You’re not just reinventing the wheel, and AJAX is a relatively small part of what jQuery has to offer. JQuery provides a huge number of conveniences that reduce pure JS bulk by about 90%.
Of particular import is the ability to select and manipulate DOM nodes using CSS selectors. Say you want to change a style on every <td> element with the class “foobar.”
$( 'td.foobar' ).css( 'font-face', 'bold' );
That’s it. Do you see how ridiculously powerful that is? No tediously looping over crappy DOM API methods to find the elements and tweak them. Just select a bunch of crap and do stuff to it.

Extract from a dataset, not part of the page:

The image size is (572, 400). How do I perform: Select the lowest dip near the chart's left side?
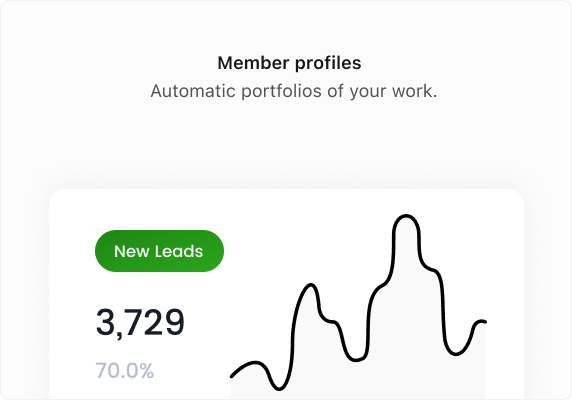pyautogui.click(x=279, y=388)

Event handling is another thing that makes jQuery superior. Suppose you want to have an event handler that triggers whenever someone clicks one of the above-mentioned table cells:
$( 'td.foobar' ).click( function() { alert( "You clicked a cell with this data: " + $(this).html() ) } );
You can easily associate arbitrary state data with any element(s) using the data API.

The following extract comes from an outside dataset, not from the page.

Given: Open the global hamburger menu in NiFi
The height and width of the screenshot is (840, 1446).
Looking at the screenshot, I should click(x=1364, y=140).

$( '#narf' ).data( 'takeovertheworld', 1 );
Say you want to loop over a number of row elements and hide them if the row number is above 12 and there’s a hide bit stored on them:
$( 'tr.foobar-row' ).each( function( i ) {
var that = $(this);
if ( i > 12 && that.data( 'hidethis' ) === 1 ) {
that.hide();
}
} );
And of course, the jQuery AJAX libraries abstract out all the tedium of making sure XMLHttpRequest stuff is handled correctly in every browser. It’s in use on tens of thousands of sites and is far better testes and bugfixed than anything you could come up with.
The coolest feature, though, is the live API, which allows you to bind an event handler to any group of elements matching a selector, and will then automatically bind that same handler to any newly-created elements that also match the selector.